__Text provided__

"Be it remarked in passing that this passage also of the history of the seventeenth century shows us the New World reacting on the Old. As the rise of Holland, the great occurrence of its first years, so the revolution of Portugal, which occupies the middle of it, is caused by the influence of the colonies.

"As to the ill-success of Spain and France, it would no doubt be idle to suppose that any one cause will fully explain it. But perhaps one large cause may be named which in both cases contributed most to produce the result. "Spain lost her colonial empire only, as it were, the other day. Having founded it a century earlier, she retained it nearly half a century later than England retained her first empire. Compared to England, she has been inferior only in not having continued to found new colonies. And this was the effect of that strange decay of vitality which overtook Spain in the latter half of the sixteenth century. The decline of population and the ruin of finance dried up in her every power, that of colonization included.

(Saved data entries)
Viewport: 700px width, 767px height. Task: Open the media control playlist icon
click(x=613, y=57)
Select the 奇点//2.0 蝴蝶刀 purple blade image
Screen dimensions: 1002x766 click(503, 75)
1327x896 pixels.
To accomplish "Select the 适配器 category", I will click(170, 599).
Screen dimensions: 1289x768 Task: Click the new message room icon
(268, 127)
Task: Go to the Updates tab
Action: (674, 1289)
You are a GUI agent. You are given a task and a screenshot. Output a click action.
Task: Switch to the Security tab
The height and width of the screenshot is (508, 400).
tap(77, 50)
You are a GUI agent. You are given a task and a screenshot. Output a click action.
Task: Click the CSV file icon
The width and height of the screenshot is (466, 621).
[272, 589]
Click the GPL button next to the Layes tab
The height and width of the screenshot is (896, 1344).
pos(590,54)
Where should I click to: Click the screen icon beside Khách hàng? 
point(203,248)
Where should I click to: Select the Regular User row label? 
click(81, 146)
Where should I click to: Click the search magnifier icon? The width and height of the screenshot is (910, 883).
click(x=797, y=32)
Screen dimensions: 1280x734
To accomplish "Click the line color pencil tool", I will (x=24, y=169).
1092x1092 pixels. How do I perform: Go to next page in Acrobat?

__Prompt__
Continue the passage on the colonial fortunes of Spain and France, starting after its final sentence.

__Your response__
"No similar decline is observable in France. France lost her colonies in a series of unsuccessful wars, and perhaps you may think that it is not necessary to inquire further, and that the fortune of war explains everything. But I think I discern that both States were guilty of the same error of policy, which in the end mainly contributed to their failure. It may be said of both that they 'had too many irons in the fire.'

"There was this fundamental difference between Spain and France on the one side and England on the other, that Spain and France were deeply involved in the struggles of Europe, from which England has always been able to hold herself aloof. In fact, as an island, England is distinctly nearer for practical purposes to the New World, and almost belongs to it, or at least has the choice of belonging at her pleasure to the New World or to the Old. Spain might perhaps have had the same choice, but for her conquests in Italy and for the fatal marriage which, as it were, wedded her to Germany. In that same sixteenth century in which she was colonizing the New World, Spain was merged at home in the complex Spanish Empire, which was doomed beforehand to decline, because it could never raise a revenue proportioned to its responsibilities. It was almost bankrupt when Charles V abdicated, though it could then draw upon the splendid prosperity of the Netherlands; when, soon after, it alienated this province, lost the poorer half of it and ruined the richer, when it engaged in chronic war with France, when after eighty years of war with the Dutch it entered upon a quarter of a century of war with Portugal, it could not but sink, as it did, into bankruptcy and political decrepitude. These overwhelming burdens, coupled with a want of industrial aptitude in the Spanish people, whose temperament had been formed in a permanent war of religion, produced the result that the nation to which a new world had been given could never rightly use or profit by the gift.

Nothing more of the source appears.